* WHAT THE TASK REQUIRES:
Copy out the material below word for word, everything from the line containing "You are a computer-use agent. This" down to the end, leaving out the pictures.
--- BEGIN DATA FOR PROCESSING ---
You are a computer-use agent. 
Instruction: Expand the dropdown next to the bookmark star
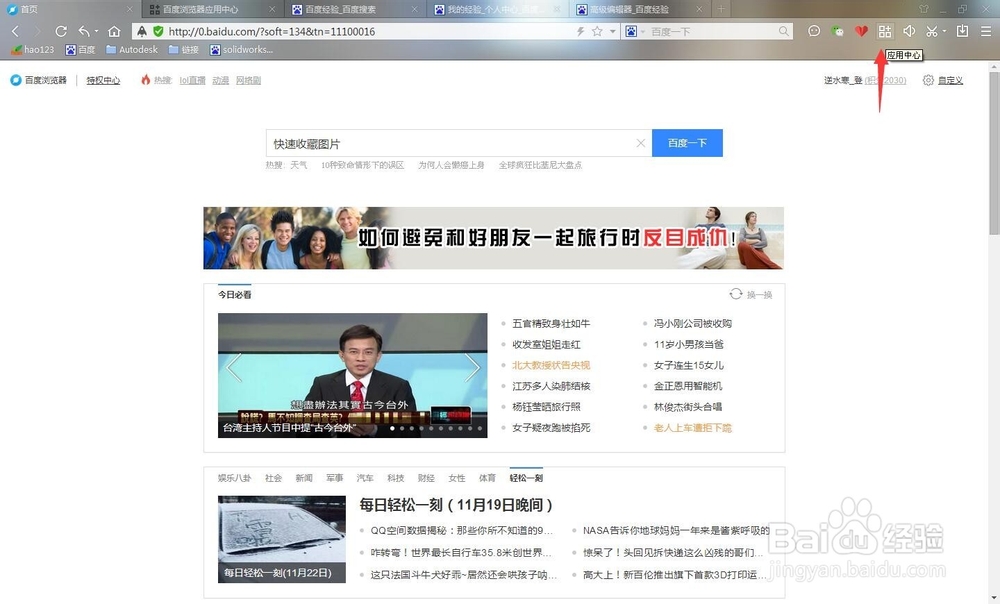613,31
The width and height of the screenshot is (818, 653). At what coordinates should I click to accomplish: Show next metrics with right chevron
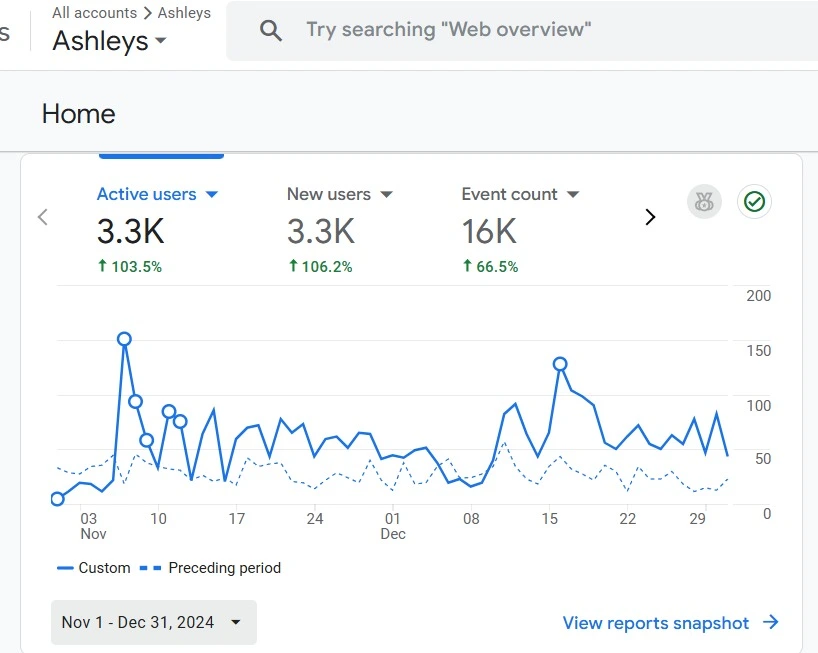[650, 217]
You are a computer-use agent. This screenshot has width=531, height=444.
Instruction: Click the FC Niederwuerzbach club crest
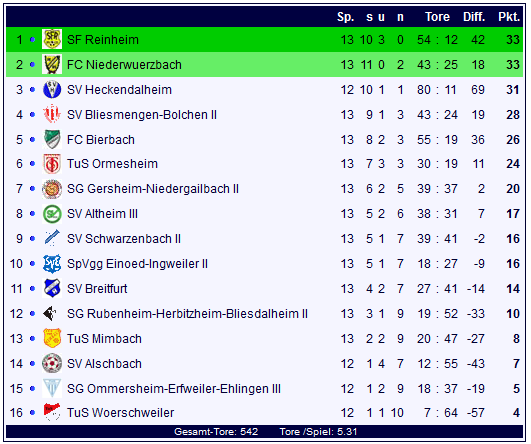52,64
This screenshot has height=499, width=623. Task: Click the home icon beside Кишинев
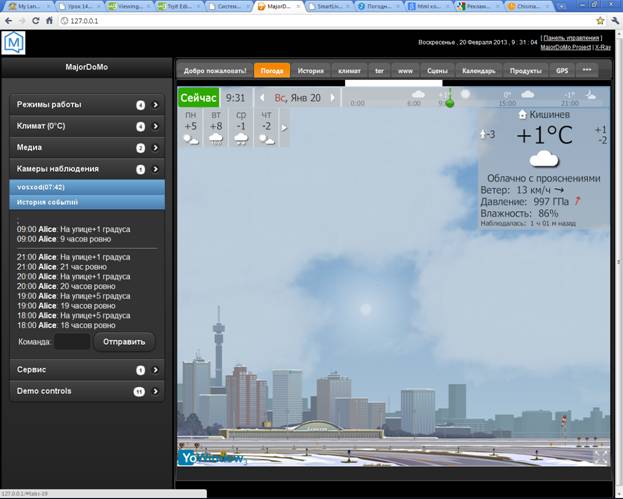522,115
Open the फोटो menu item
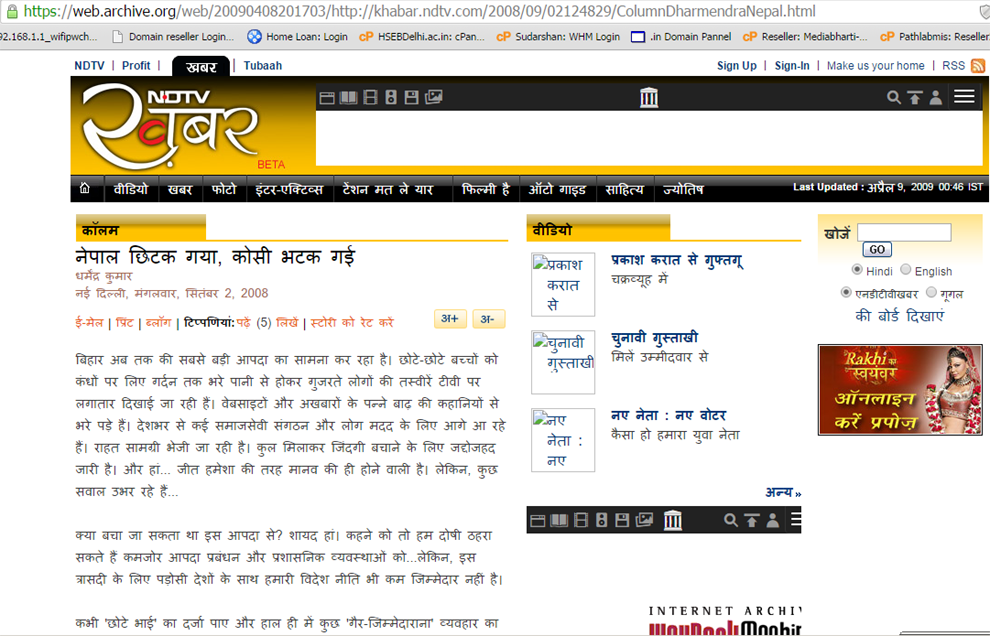Image resolution: width=990 pixels, height=636 pixels. tap(224, 189)
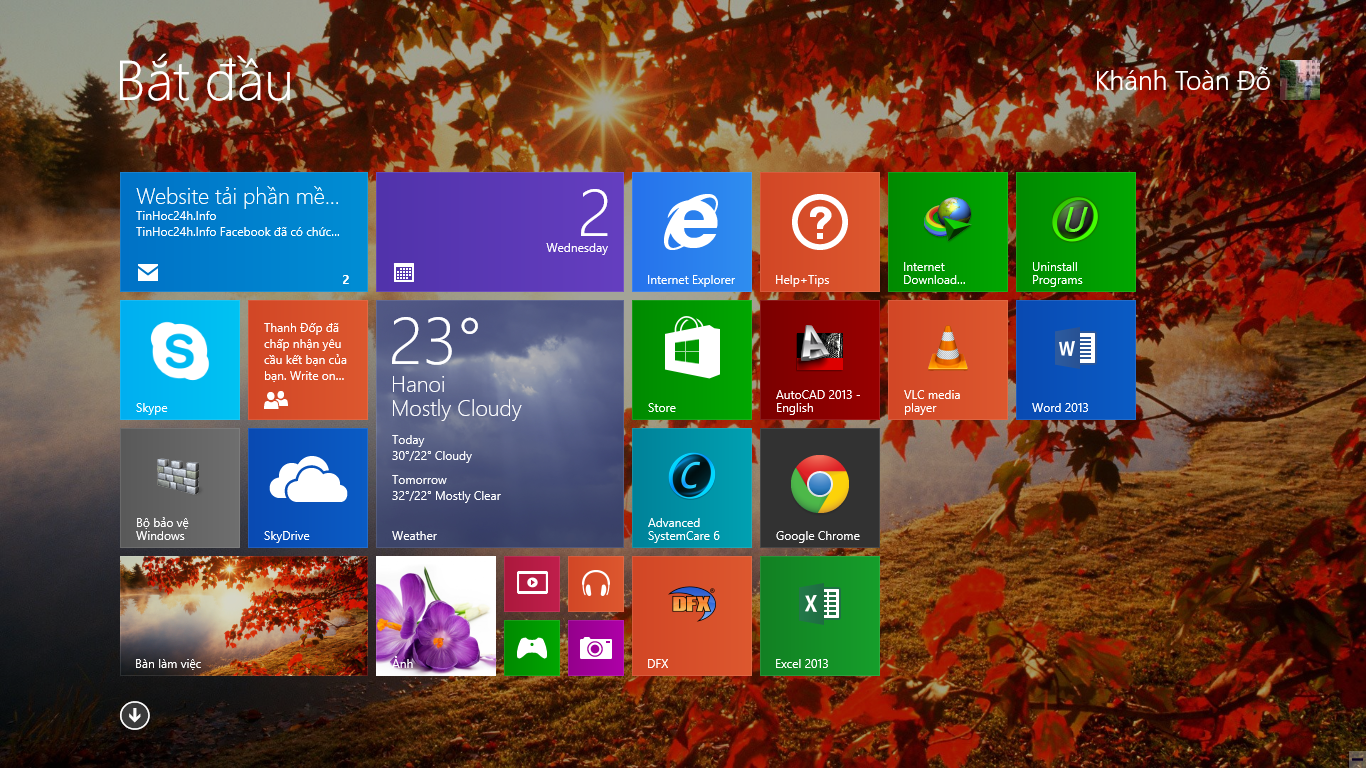This screenshot has width=1366, height=768.
Task: Open the Calendar tile showing Wednesday 2
Action: [499, 231]
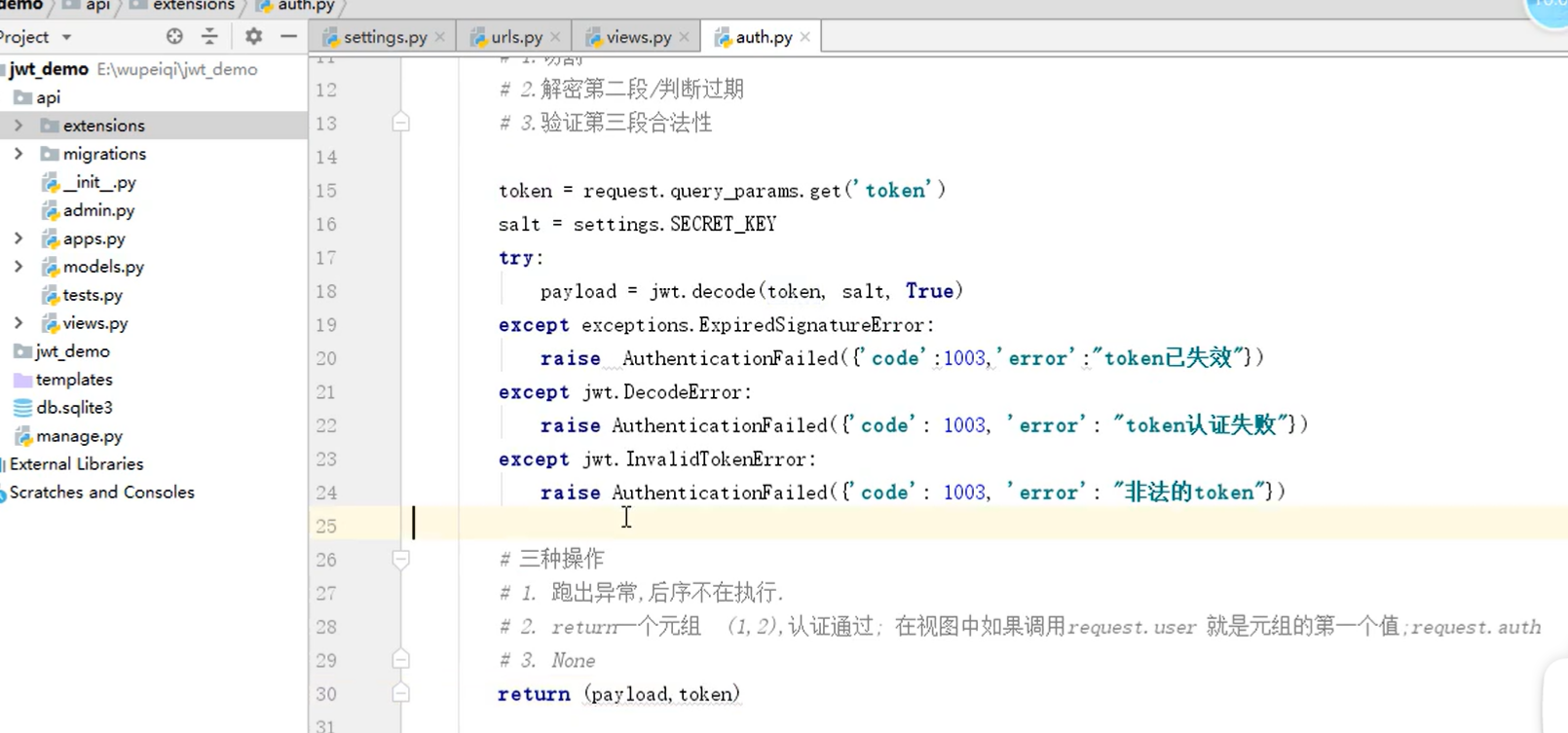This screenshot has height=733, width=1568.
Task: Switch to the views.py tab
Action: (x=638, y=37)
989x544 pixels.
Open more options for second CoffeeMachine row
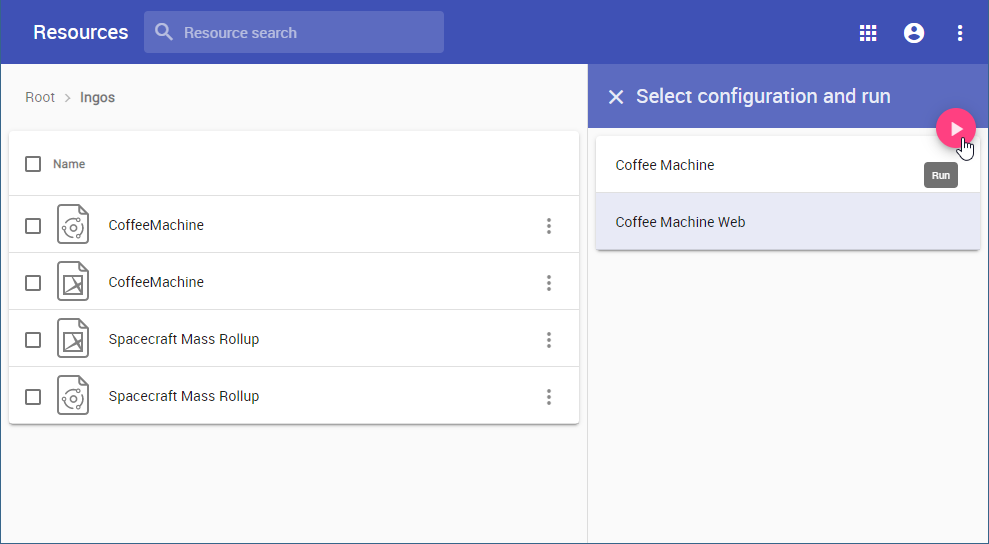coord(549,283)
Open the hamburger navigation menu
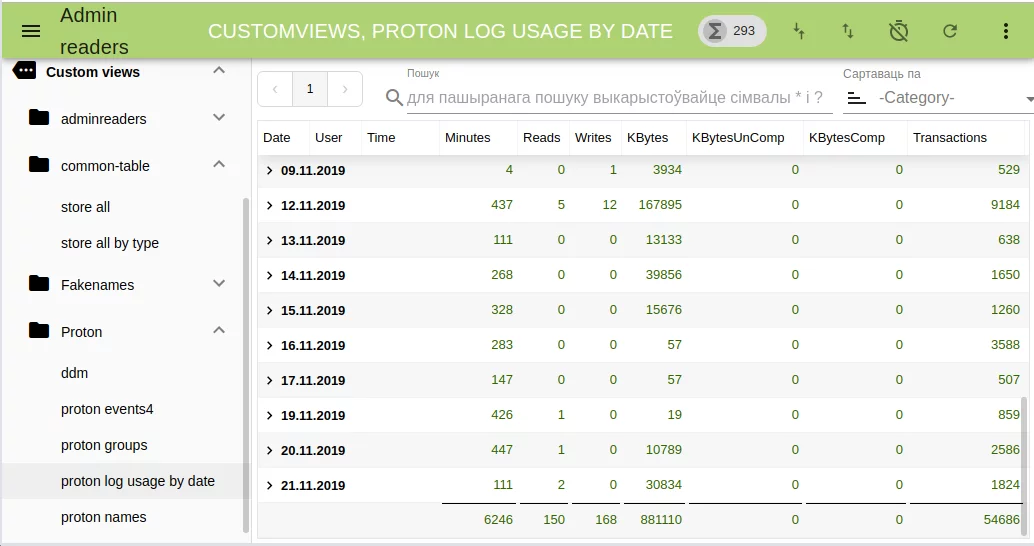 (31, 31)
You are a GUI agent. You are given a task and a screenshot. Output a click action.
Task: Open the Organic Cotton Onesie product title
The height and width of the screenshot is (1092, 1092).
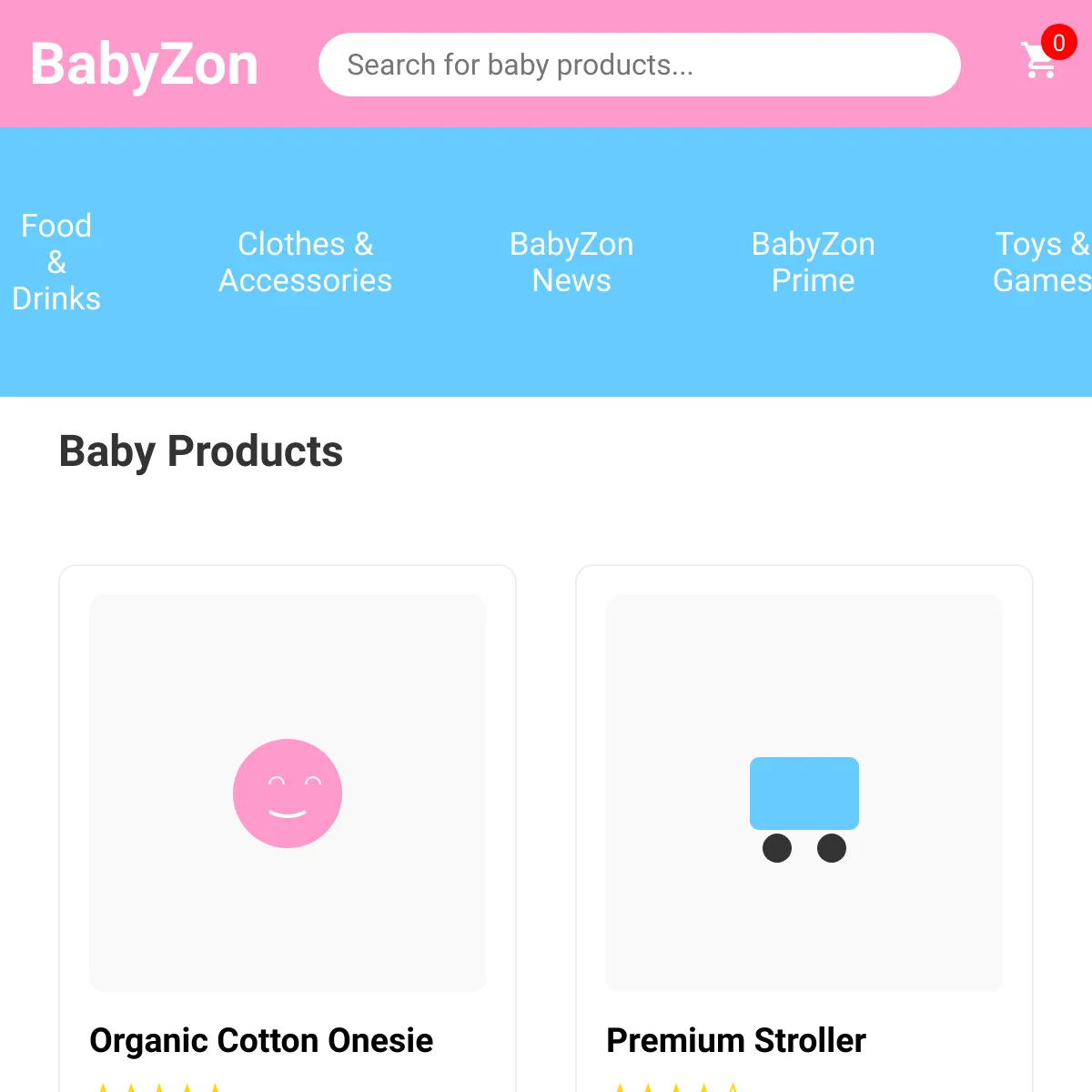pyautogui.click(x=261, y=1040)
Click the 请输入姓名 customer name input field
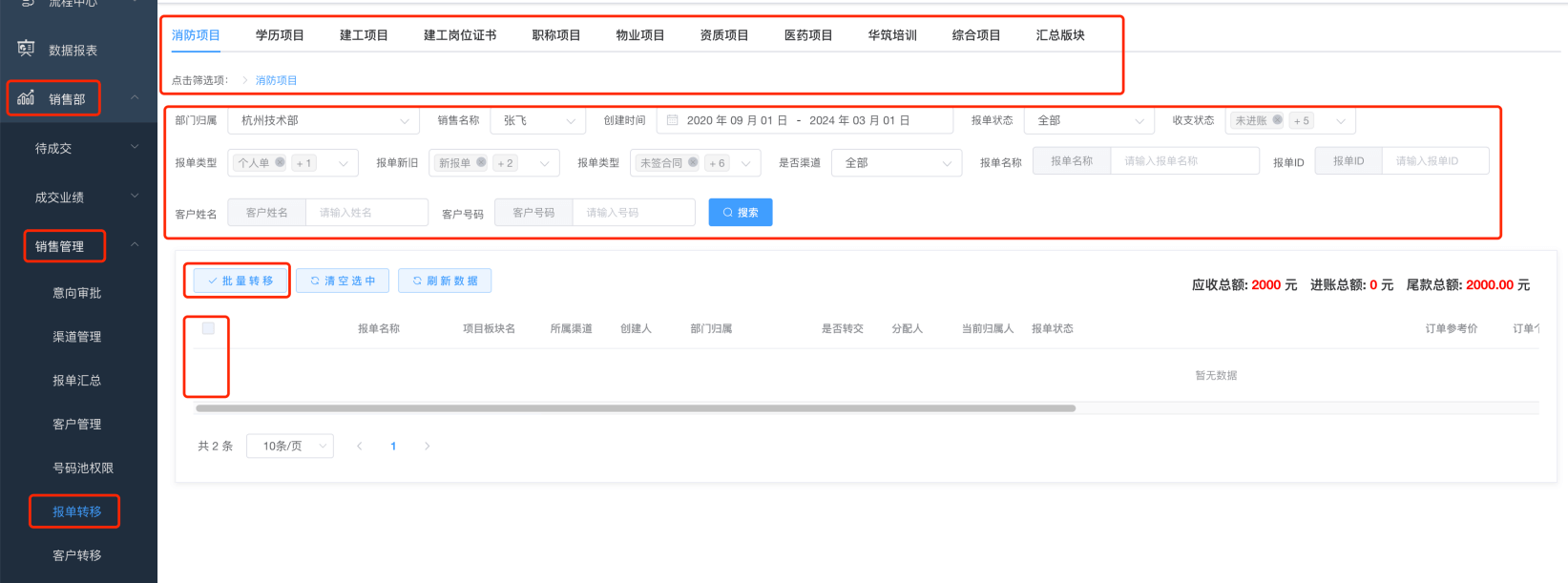Screen dimensions: 1568x583 (x=366, y=212)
--- END DATA FOR PROCESSING ---
* ANSWER TO THE EXERCISE:
You are a computer-use agent. This screenshot has width=531, height=444.
Instruction: Click the FC Niederwuerzbach club crest
52,64
This screenshot has height=499, width=623. Task: Click the home icon beside Кишинев
522,115
Open the फोटो menu item
Image resolution: width=990 pixels, height=636 pixels. tap(224, 189)
This screenshot has width=1366, height=768.
Task: Open the Calendar tile showing Wednesday 2
Action: [499, 231]
This screenshot has height=733, width=1568.
Task: Switch to the views.py tab
Action: (x=638, y=37)
989x544 pixels.
Open more options for second CoffeeMachine row
coord(549,283)
Open the hamburger navigation menu
 (31, 31)
You are a GUI agent. You are given a task and a screenshot. Output a click action.
Task: Open the Organic Cotton Onesie product title
The height and width of the screenshot is (1092, 1092).
pyautogui.click(x=261, y=1040)
Click the 请输入姓名 customer name input field
Screen dimensions: 1568x583 (x=366, y=212)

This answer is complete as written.